*PASSAGE TO READ*:
2) Trim the moldings to length at a 45-degree angle with a miter saw [A], creating miter joints. Sand off any burs or splinters to ensure a tight fit on the corners. Back off the bevel along the bottom edge slightly with a sanding block so the top of the joint that shows fits nice and snug. Lay out each piece as you go around the panel to test the length and fit. Finally, test-fit all your parts at once to ensure a tight fit and to make any adjustments.
3) Glue and nail each piece as you go around [B]. Use a flexible, water-based glue and thin brads. The glue is what actually holds the moldings to the MDF door. The brads only hold the moldings in place while the glue sets, so two or three per side are enough. First, lightly tack each piece to the door, so the points of the brads just barely penetrate the door’s surface. Then take it up and spread on the glue. Place the piece back on the door, locating the brad points in their holes, and drive in the brads with a hammer. With a damp rag, wipe off any excess glue that squeezes out from under the moldings.

*INFORMATION PROVIDED*:
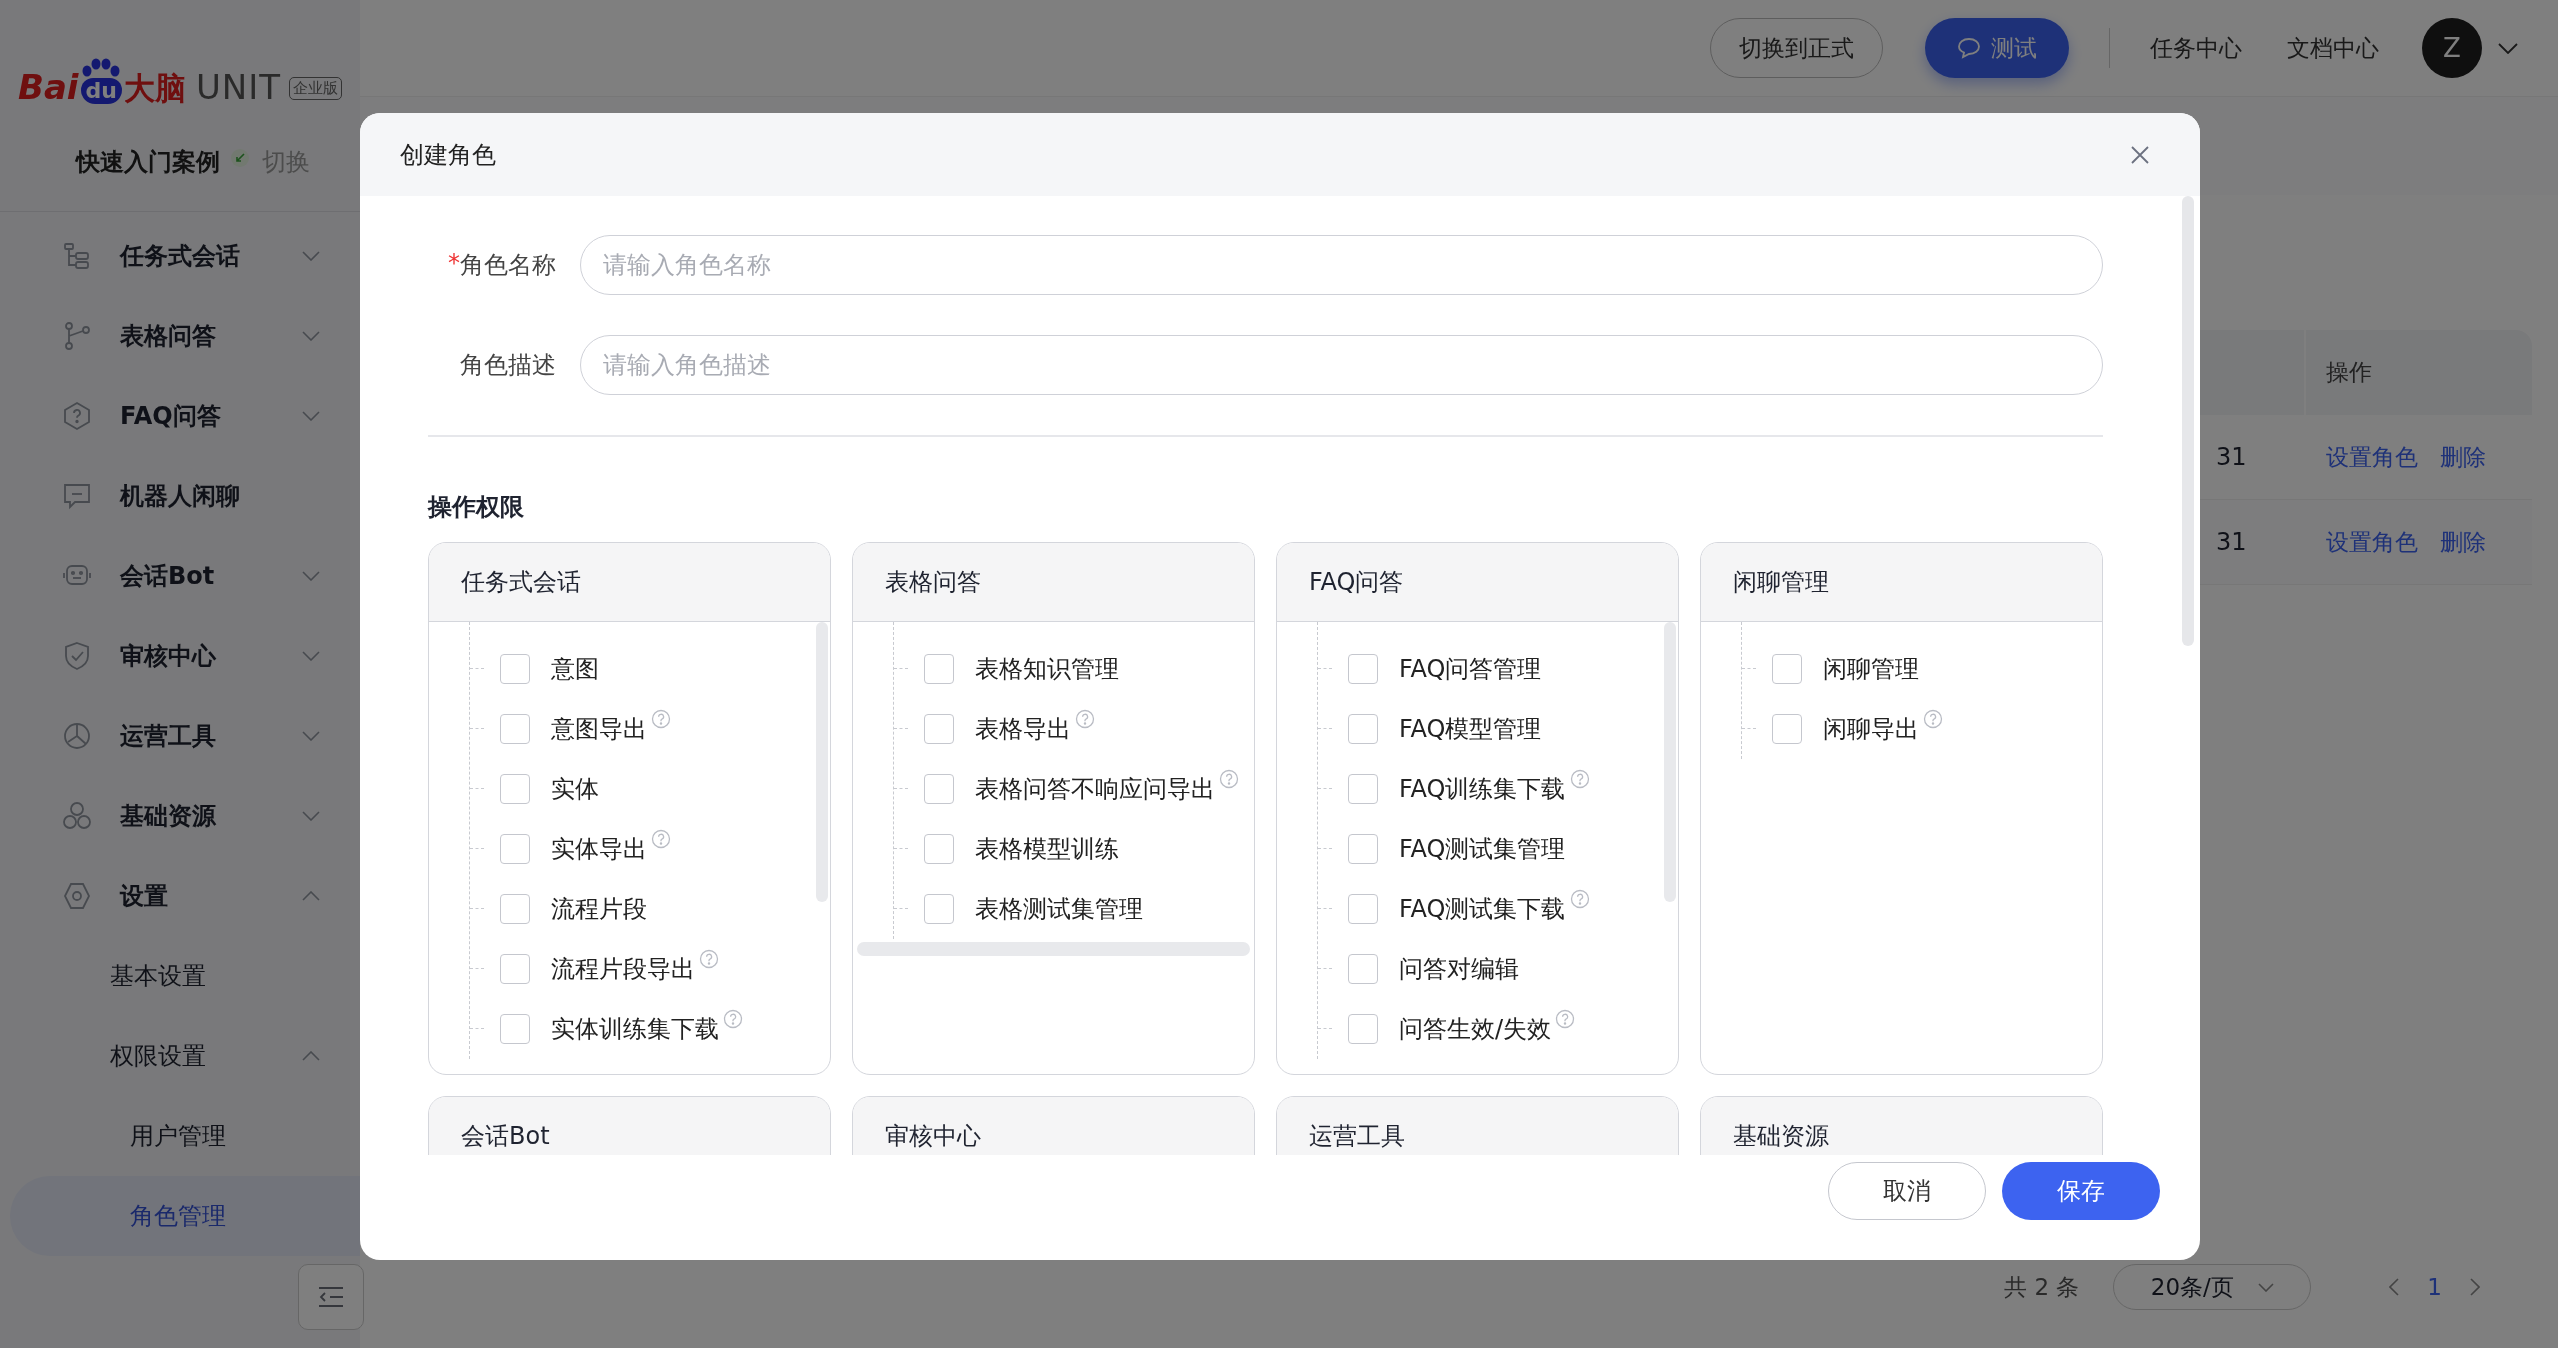  Describe the element at coordinates (1871, 669) in the screenshot. I see `permission-label: 闲聊管理` at that location.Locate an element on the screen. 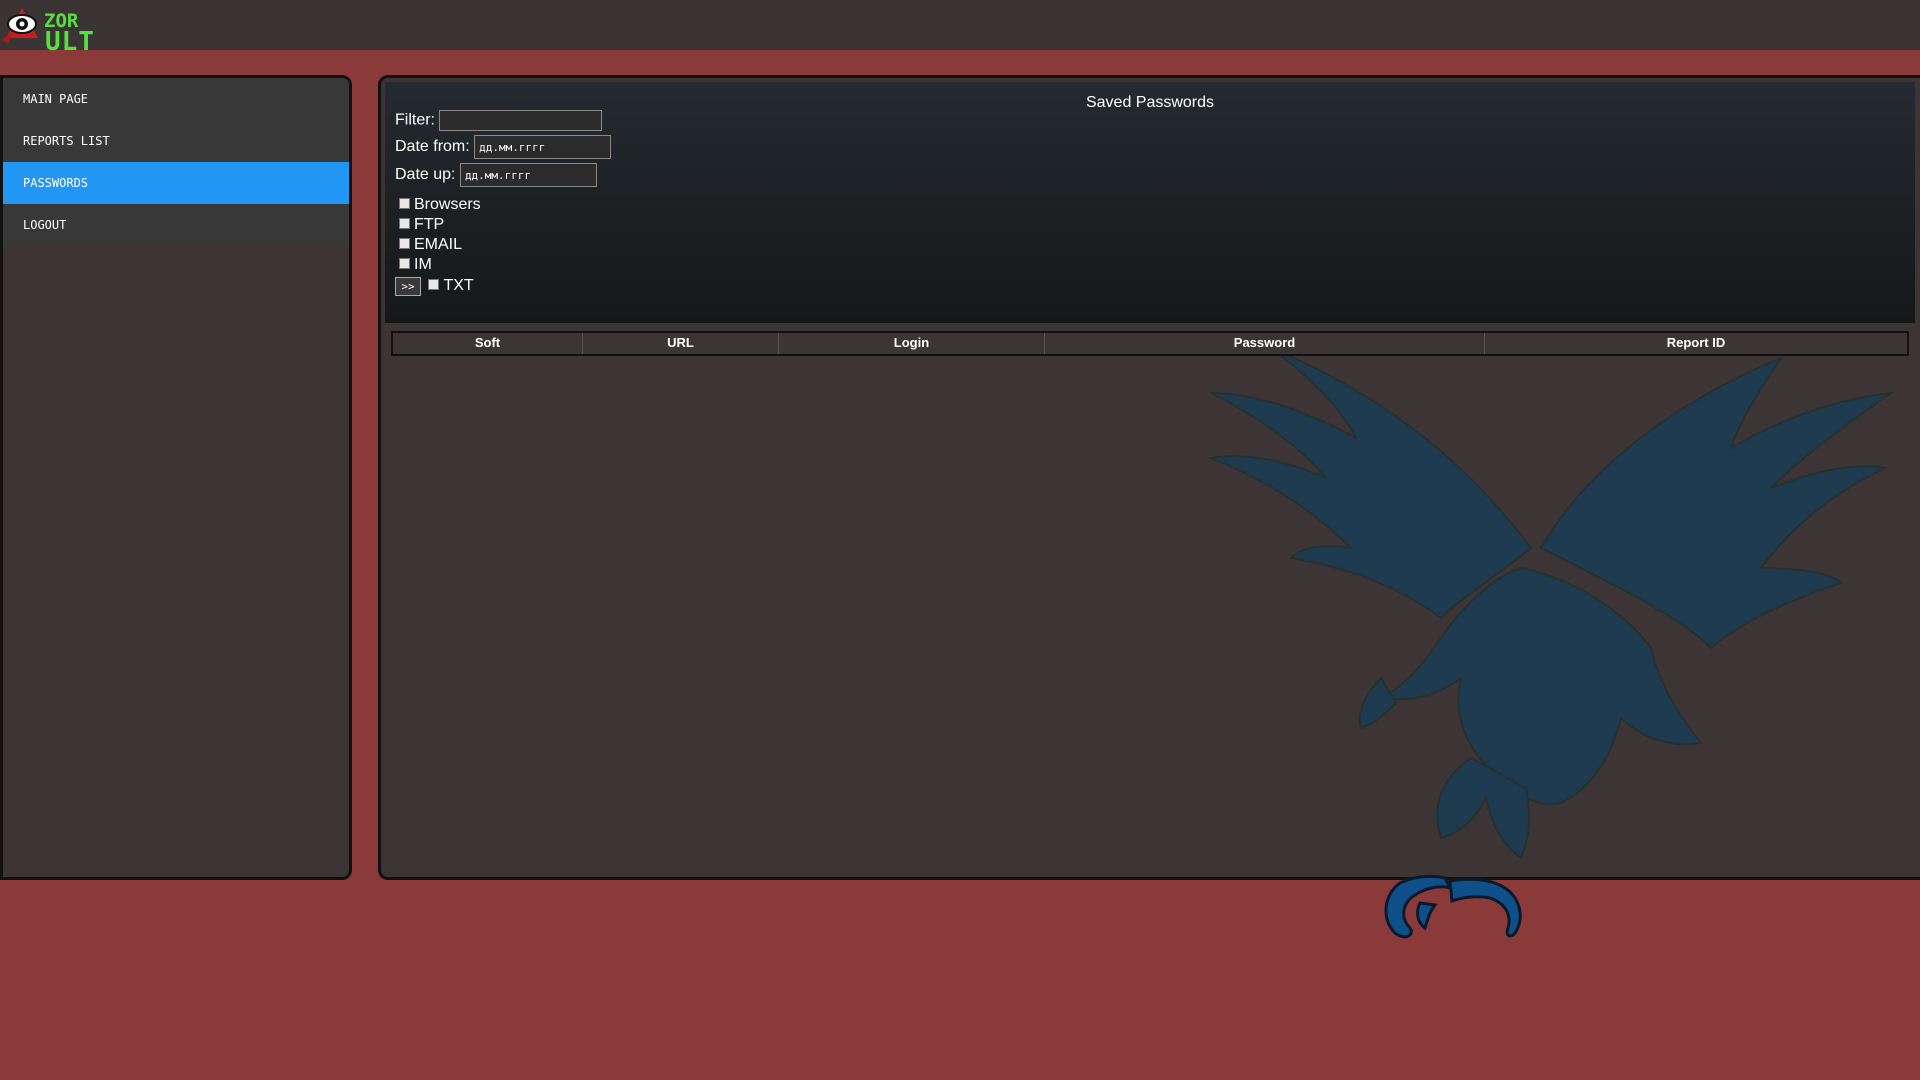  apply-filter-button: >> is located at coordinates (408, 286).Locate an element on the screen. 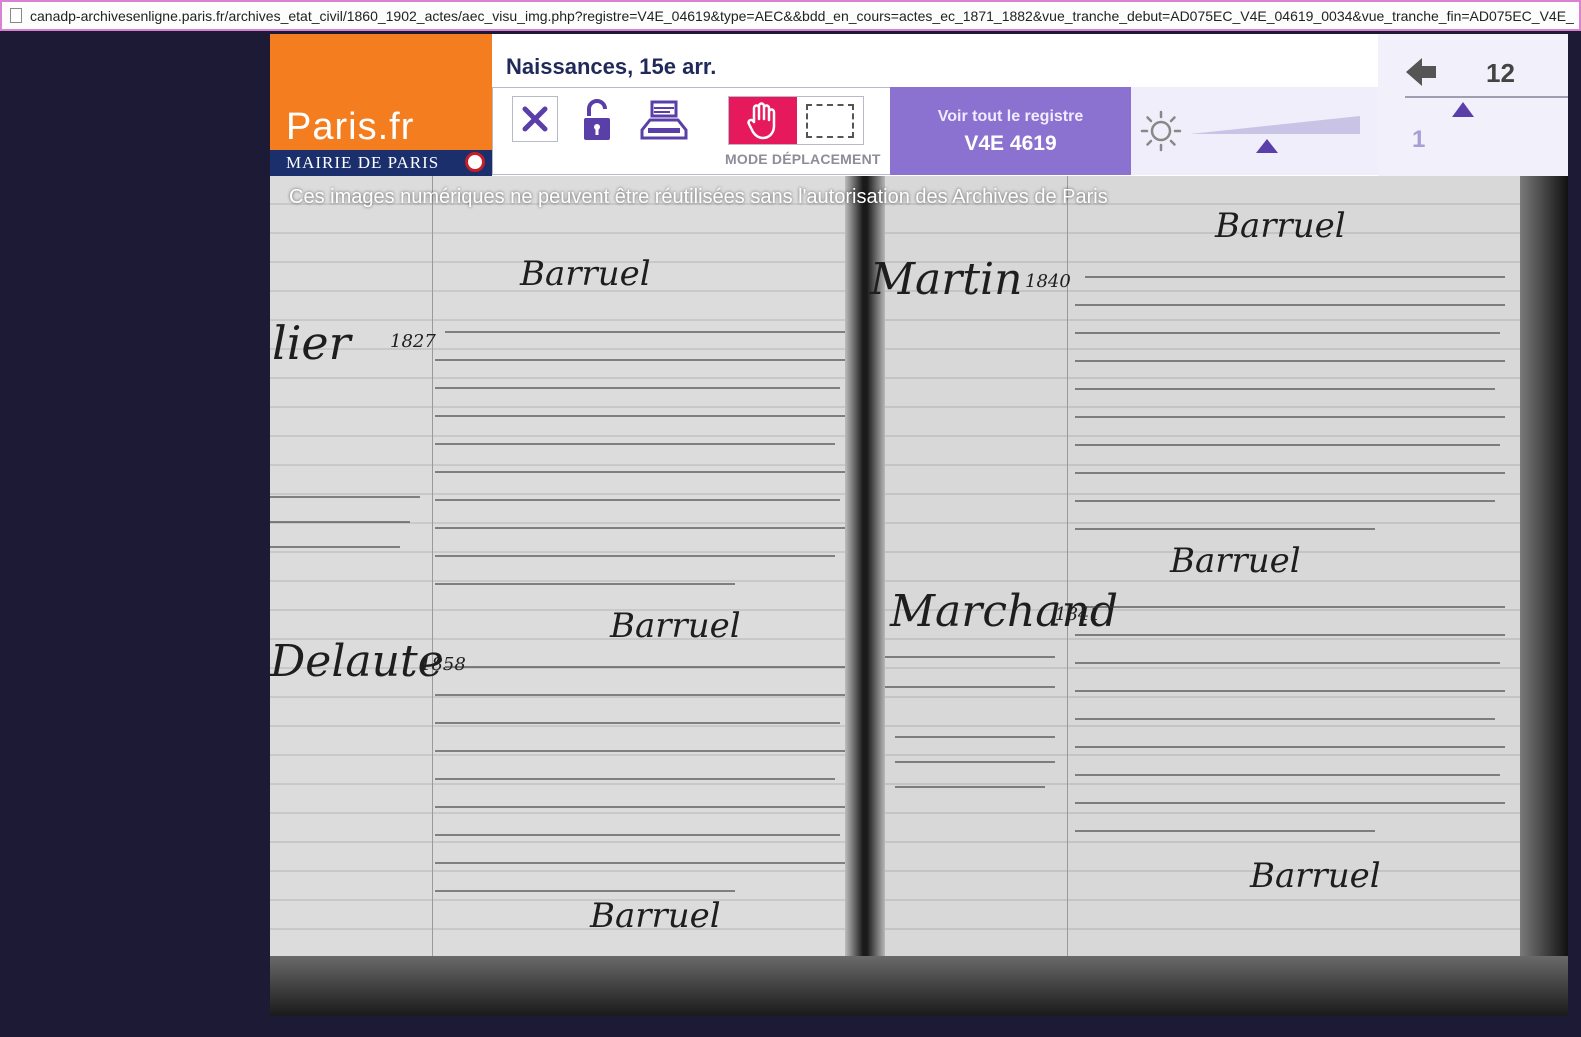 This screenshot has width=1581, height=1037. sun-icon is located at coordinates (1161, 131). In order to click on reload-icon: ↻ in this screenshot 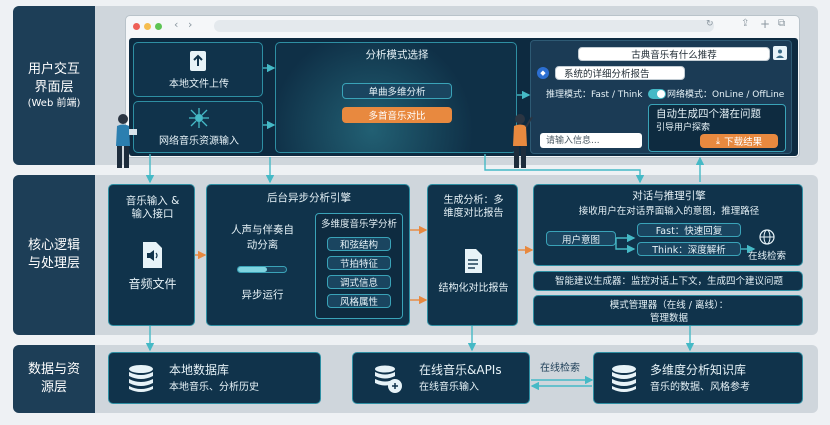, I will do `click(710, 24)`.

*HOW TO COMPLETE THIS TASK*:
Answer these questions from the molding instructions:
1. At what angle should the moldings be trimmed?
2. What actually holds the moldings to the MDF door?
3. How many brads per side are enough?
The lines come from a different source than the molding instructions.

*RESULT FOR THIS TASK*:
1. At a 45-degree angle.
2. The glue.
3. Two or three.